Ninguna para la mayoría de los pacientes. Aquellos en los que las pruebas de función hepática estuvieran todavía ligeramente elevadas en el momento del alta deberían someterse a una evaluación de laboratorio de seguimiento para asegurar la normalización de cualquier anomalía.
E. Consideraciones de colocación.
La consideración de colocación más común en la ingestión de paracetamol implica el traslado a psiquiatría de los pacientes hospitalizados. Los pacientes con ingesta intencionada pueden requerir terapia psiquiátrica hospitalaria después de completar el curso de acetilcisteína.
F. Pronóstico y asesoramiento del paciente.

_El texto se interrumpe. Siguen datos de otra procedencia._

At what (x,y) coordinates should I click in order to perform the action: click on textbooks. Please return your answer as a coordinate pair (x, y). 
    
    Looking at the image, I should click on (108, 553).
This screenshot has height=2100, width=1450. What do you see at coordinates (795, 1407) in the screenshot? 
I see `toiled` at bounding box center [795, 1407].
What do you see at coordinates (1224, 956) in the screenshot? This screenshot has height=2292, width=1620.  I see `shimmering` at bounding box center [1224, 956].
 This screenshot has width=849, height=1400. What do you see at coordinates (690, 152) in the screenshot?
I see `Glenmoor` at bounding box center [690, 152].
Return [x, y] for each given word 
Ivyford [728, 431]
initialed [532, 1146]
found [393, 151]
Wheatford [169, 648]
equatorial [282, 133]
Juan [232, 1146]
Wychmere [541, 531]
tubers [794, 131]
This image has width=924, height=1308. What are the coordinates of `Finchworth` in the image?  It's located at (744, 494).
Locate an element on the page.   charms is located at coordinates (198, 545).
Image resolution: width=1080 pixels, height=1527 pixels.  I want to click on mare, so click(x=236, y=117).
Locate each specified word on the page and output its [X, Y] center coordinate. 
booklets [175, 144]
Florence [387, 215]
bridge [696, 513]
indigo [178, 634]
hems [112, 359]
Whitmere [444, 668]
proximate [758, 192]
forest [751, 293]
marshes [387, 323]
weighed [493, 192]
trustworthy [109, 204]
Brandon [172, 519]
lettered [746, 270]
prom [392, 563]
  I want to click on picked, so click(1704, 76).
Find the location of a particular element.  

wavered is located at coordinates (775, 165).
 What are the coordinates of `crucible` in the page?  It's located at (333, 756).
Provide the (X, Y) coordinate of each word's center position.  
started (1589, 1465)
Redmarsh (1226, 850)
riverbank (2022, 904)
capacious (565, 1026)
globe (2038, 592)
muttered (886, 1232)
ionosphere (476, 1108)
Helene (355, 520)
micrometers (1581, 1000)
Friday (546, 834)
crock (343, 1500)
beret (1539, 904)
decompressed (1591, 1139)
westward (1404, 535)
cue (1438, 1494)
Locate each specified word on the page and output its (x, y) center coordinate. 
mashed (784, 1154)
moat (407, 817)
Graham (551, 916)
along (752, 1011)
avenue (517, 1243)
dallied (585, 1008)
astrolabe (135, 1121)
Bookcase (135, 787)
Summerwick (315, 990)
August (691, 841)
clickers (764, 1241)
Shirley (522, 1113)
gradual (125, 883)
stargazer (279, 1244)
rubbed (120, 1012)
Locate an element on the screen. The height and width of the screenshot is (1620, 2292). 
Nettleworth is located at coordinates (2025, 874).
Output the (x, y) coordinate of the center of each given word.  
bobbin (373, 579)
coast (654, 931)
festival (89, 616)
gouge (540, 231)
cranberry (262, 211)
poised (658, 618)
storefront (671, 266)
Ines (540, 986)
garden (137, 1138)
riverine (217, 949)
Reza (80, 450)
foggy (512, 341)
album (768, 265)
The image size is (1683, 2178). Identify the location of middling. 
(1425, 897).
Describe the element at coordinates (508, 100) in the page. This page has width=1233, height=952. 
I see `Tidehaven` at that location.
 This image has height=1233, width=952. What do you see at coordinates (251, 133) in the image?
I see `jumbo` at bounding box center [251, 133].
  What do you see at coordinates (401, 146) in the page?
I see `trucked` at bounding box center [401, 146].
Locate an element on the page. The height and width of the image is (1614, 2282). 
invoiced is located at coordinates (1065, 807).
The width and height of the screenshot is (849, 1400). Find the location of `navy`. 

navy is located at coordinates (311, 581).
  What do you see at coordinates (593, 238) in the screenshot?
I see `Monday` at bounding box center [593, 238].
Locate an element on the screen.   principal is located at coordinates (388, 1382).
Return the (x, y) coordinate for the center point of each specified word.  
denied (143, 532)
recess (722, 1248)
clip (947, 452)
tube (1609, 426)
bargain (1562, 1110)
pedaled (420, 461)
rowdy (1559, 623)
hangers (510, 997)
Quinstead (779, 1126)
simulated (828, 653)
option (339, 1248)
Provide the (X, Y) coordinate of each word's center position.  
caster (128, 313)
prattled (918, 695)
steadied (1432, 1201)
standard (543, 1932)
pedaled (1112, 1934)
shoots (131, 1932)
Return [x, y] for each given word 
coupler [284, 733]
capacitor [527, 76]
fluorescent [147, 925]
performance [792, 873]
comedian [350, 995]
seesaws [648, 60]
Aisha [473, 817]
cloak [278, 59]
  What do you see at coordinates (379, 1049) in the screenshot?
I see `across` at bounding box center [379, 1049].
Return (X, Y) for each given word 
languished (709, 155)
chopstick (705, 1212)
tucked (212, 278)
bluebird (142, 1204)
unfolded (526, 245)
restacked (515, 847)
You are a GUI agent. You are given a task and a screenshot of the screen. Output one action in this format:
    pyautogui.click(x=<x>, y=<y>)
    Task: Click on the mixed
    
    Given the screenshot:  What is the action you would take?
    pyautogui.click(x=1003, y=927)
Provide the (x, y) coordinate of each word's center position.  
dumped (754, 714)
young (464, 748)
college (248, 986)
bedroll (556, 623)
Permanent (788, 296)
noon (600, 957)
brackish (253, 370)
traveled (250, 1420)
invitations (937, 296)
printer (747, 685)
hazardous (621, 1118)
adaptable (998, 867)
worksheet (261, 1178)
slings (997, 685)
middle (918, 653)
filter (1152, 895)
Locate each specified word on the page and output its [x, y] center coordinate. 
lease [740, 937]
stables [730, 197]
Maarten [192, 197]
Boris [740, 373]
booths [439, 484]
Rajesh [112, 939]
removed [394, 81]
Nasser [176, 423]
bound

En los pacientes que reciben un tratamiento temprano con acetilcisteína, la lesión hepática es rara y la mayoría de los pacientes no experimentan efectos a largo plazo. En aquellos que se presentan más tarde o con ingestiones mayores (más de 12gms) la toxicidad hepática es más común y pueden ser necesarios cursos de terapia más largos. Sin embargo, la insuficiencia hepática fulminante se produce en menos del 1% de los adultos con toxicidad por paracetamol. En los pacientes que experimentan un fallo hepático debido al paracetamol, el pronóstico de recuperación total es mejor que en los que sufren un fallo hepático por otras causas. No obstante, a veces es necesario un trasplante de hígado para sobrevivir y se producen casos mortales.
A. Normas y documentación de los indicadores básicos.
NA
B. Profilaxis adecuada y otras medidas para prevenir el reingreso.
Para este ingreso está indicada la profilaxis estándar de la trombosis venosa profunda (TVP), a menos que el paciente se convierta en coagulopático grave por insuficiencia hepática. Deben iniciarse precauciones contra el suicidio en todas las ingesta intencionales sospechosas. Las precauciones contra caídas pueden estar indicadas en pacientes con alteración del estado mental debido a coingestantes o encefalopatía hepática. Debe proporcionarse educación sobre la dosis adecuada de paracetamol y está indicada la intervención psiquiátrica en las ingestas intencionadas.
VII. ¿Cuál es la evidencia?
Bronstein, AC, Spyker, DA, Cantilena, LR, Green, JL, Rumack, BH, Giffin, SL. «Informe anual 2009 del sistema nacional de datos de envenenamiento (NPDS) de la asociación americana de centros de control de envenenamiento: 27º informe anual». Clin Toxicol. vol. 48. 2010. pp. 979-1178.
Singer, AJ, Carracio, TR, Mofenson, HC. «El perfil temporal del aumento de los niveles de transaminasas en pacientes con disfunción hepática inducida por paracetamol». Ann Emerg Med. vol. 26. 1995. pp. 49-53.
Rowden, A, Norvell, J, Eldridge, D, Kirk, MA. «Actualizaciones sobre la toxicidad del paracetamol». Med Clin North Am. vol. 89. 2005. pp. 1145-59.
Kurtovic, J, Riordan, SM. «Hepatotoxicidad inducida por paracetamol a la dosis recomendada». J Intern Med. vol. 253. 2003. pp. 240-3.
Bernal, W, Auzinger, G, Dhawan, A, Wendon, J. «Acute liver failure». The Lancet. vol. 376. 2010. pp. 190-201.
Tolman, KG. «Hepatotoxicidad de los analgésicos no narcóticos:». Am J Med. vol. 105. 1998. pp. 13S-9S.
Rumack, BH. «Hepatotoxicidad del paracetamol: Los primeros 35 años». J Toxicol Clin Toxicol. vol. 40. 2002. pp. 3-20.
Rowden, AK, Norvell, J, Eldridge, DL, Kirk, MA. «Actualizaciones sobre la toxicidad del paracetamol». Med Clin North Am. vol. 89. 2005. pp. 1145-59.
Heard, KJ. «Acetilcisteína para la intoxicación por paracetamol». N Engl J Med. vol. 359. 2008. pp. 285-91.
Larsen, L, Fuller, SH. «Manejo de la toxicidad del acetaminofén». Am Fam Physician. vol. 53. 1996. pp. 185-90.